Открытие редко приходит одно. И на этот раз один из фрагментов карниза дал новый ключ. Пухштейн еще раньше обращал внимание на высеченное на нем слово «epoiesen», которое можно перевести как: «…сделал это». Имя же скульптора, вероятно, содержал предыдущий, ныне утраченный фрагмент. Неожиданно ученому приходит в голову мысль, что имени скульптора вовсе не было на карнизе, оно высечено на подножии плиты. Почему же? Может быть только один ответ: на этом месте карниза просто не было. Но почему? И опять не может быть иного мнения: именно здесь большая парадная лестница врезалась в плиту. Следовательно, часть карниза и связанная с ним плита относились к одному из двух крыльев лестницы. Впоследствии выясняется, что на этой плите был изображен Дионис с юным сатиром.
Теперь уже есть несколько отправных точек. Вся схема композиции становится ясной: боги были сгруппированы, так сказать, по признаку родства. Появилась, наконец, надежда закончить реконструкцию. Причем три четверти фриза будут восстановлены точно. Однако эта реконструкция не могла быть безукоризненной и в целом и в отдельных частях. Ее всегда смогут оспорить, так как остается еще довольно много пустых мест и не поддающихся определению фрагментов.
В то время как специалисты мучились над реконструкцией алтаря, предпринимала активные действия и администрация музея. Уже в 1880 году стало ясно, что у музея нет места для хранения сотен ящиков, которые Хуманн прислал из Пергама и которые все еще продолжали поступать.

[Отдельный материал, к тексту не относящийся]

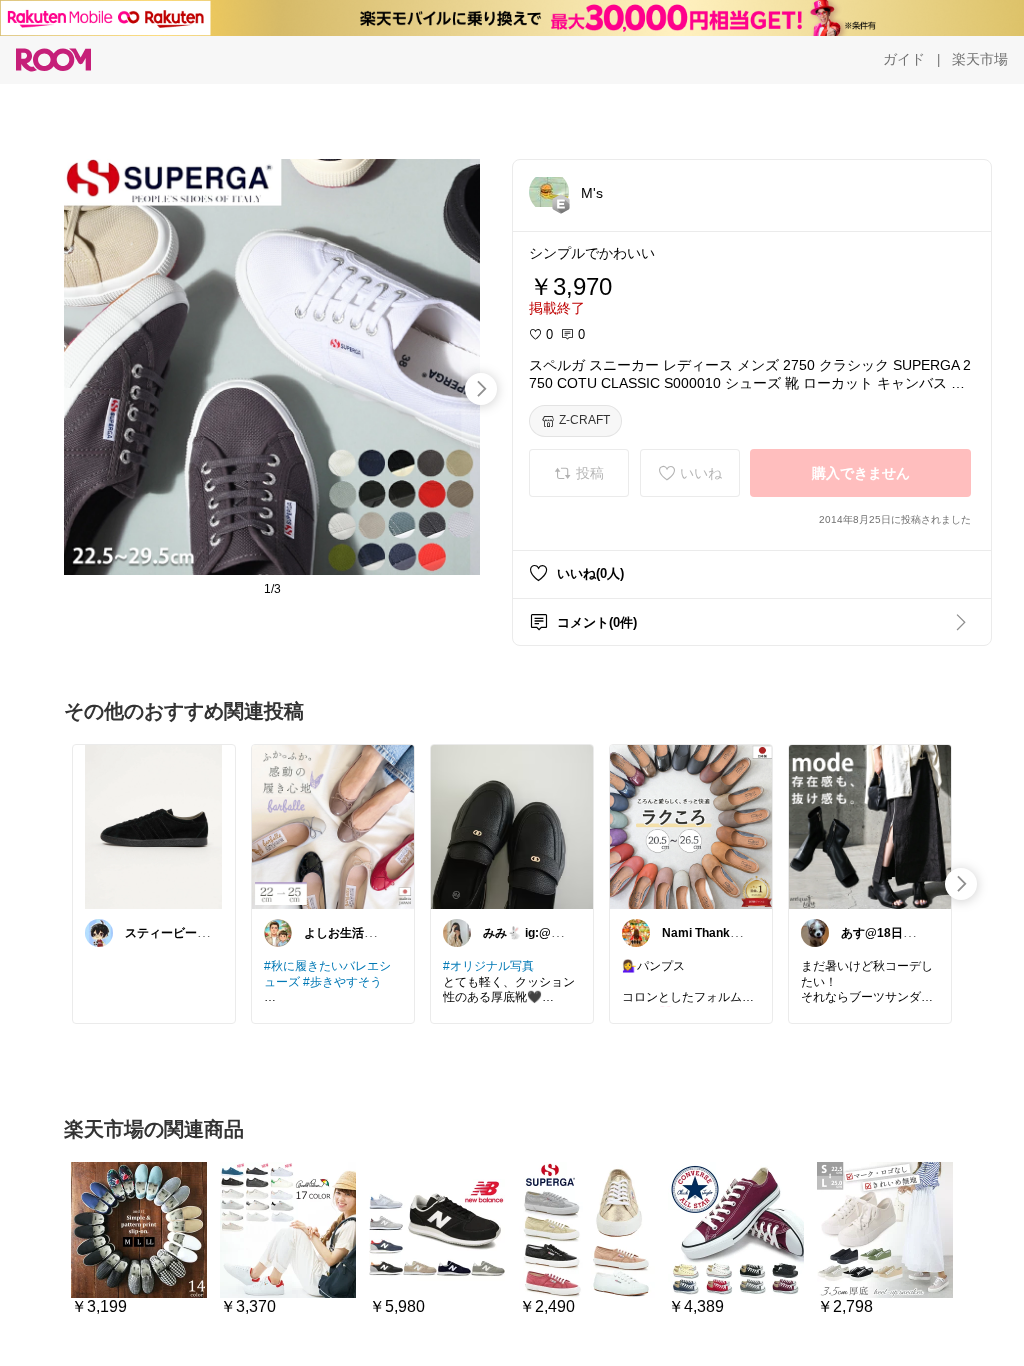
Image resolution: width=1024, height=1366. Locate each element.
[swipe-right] (481, 389)
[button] (549, 192)
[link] (154, 826)
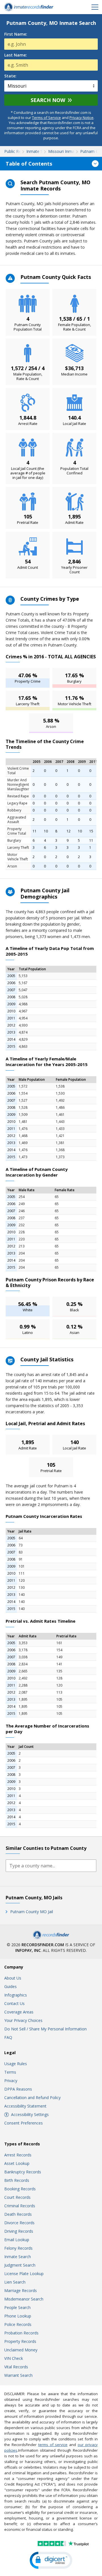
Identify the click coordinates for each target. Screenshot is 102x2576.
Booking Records (20, 2188)
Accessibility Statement (25, 2106)
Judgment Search (19, 2265)
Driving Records (18, 2231)
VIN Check (13, 2358)
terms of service (53, 2444)
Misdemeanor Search (23, 2299)
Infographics (15, 1995)
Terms (10, 2072)
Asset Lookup (16, 2163)
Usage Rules (15, 2063)
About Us (12, 1978)
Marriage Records (20, 2290)
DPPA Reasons (18, 2089)
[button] (51, 2560)
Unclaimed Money (20, 2350)
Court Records (17, 2197)
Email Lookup (16, 2239)
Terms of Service (46, 117)
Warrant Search (18, 2375)
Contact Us (14, 2003)
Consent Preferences (23, 2123)
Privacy (10, 2080)
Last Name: (15, 55)
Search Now (48, 100)
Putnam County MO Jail (31, 1911)
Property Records (20, 2341)
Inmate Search (17, 2256)
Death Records (18, 2214)
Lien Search (15, 2282)
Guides (10, 1986)
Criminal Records (19, 2205)
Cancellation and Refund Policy (32, 2097)
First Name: (15, 34)
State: (10, 76)
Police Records (17, 2324)
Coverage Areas (18, 2012)
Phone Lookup (17, 2316)
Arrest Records (17, 2155)
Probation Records (21, 2333)
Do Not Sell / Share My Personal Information (45, 2029)
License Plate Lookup (24, 2273)
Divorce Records (19, 2222)
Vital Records (16, 2366)
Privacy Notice (81, 117)
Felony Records (18, 2248)
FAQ (8, 2037)
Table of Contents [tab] (29, 163)
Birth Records (16, 2180)
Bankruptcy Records (22, 2171)
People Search (17, 2307)
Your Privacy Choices (23, 2020)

Когда Хуманн окончил раскопки в Пергаме, он начал копать в Магнесин, а потом в Приене. Один груз за другим приходил в Берлин, и никто не знал, куда его девать. Старый музей еще до раскопок Хуманна был заполнен до предела, так же как галерея со скульптурой, антиквариат и другие помещения.

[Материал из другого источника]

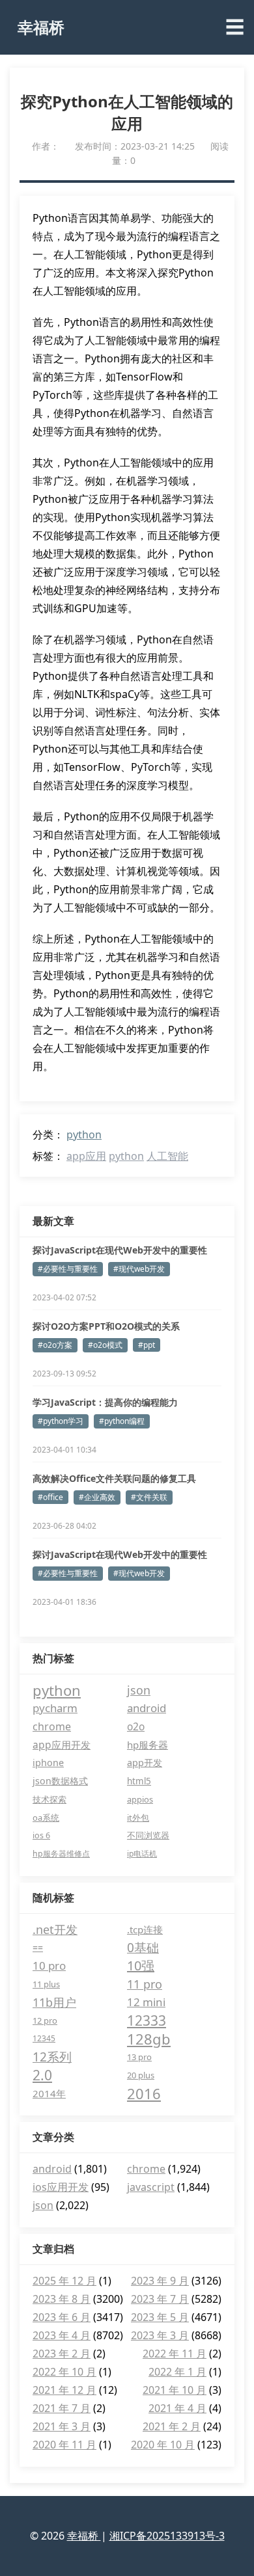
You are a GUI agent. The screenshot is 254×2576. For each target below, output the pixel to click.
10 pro (49, 1965)
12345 (44, 2038)
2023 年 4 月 (62, 2335)
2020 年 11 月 (64, 2444)
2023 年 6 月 (62, 2317)
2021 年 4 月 (177, 2408)
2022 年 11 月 (174, 2353)
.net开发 (55, 1929)
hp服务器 (147, 1744)
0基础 (143, 1947)
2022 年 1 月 (177, 2372)
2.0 (42, 2075)
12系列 (52, 2056)
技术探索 (49, 1799)
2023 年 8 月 (62, 2299)
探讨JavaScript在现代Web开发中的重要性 (120, 1250)
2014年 (49, 2093)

Надо срочно построить музей, прежде всего для нового чуда света — Пергамского алтаря. Алтарь размером 34 на 36 метров был в четыре раза больше храма Афины Полиады, ниже которого он стоял, занимая по площади более 1200 квадратных метров. Его парадный вход шириной 20 метров с 28 ступенями вел ко двору, где и располагался сам алтарь. Колонны, которые его окружали, достигали двух с половиной метров высоты, затем следовала крыша. На ней стояли статуи, из которых удалось найти далеко не все. Если поставить алтарь в помещении, расположив его в нескольких залах, это граничило бы с варварством, на которое была неспособна даже вильгельмовская Германия. Кроме того, пришлось бы создать такой зал, какого не существовало ни в одном музее. Стало ясно, что даже той площади, которую занимал алтарь раньше, — 1200 квадратных метров — будет недостаточно для его размещения: ведь следовало оставить со всех сторон по крайней мере по 10, а лучше по 15–20 метров дополнительного пространства для посетителей музея. Итак, нужен зал размером примерно от двух до трех тысяч квадратных метров, то есть равный одному прусскому моргену. Это огромная площадь, не известная до сих пор в истории музеев. Ни в Париже, ни в Лондоне ничего подобного создавать даже не осмеливались. Такого рода музей должен был — в этом никто не сомневался — стать центром Музея древностей и называться Пергамским.
В 1902 году строительство находилось уже на такой стадии, что музей можно было показать посетителям. Он расположился на Острове музеев, между музеем кайзера Фридриха — с одной, и Национальной галереей, а также Старым музеем, с другой стороны.
Но как только строительство было закончено, посыпались жалобы. Во-первых, с первого дня стало ясно, что места недостаточно. Во-вторых, сразу же были обнаружены дефекты фундамента, которые, по мнению специалистов, уже невозможно устранить, если только не снести весь музей. В общем, казалось, что новый Пергамский музей не может рассчитывать на особенно долгую жизнь.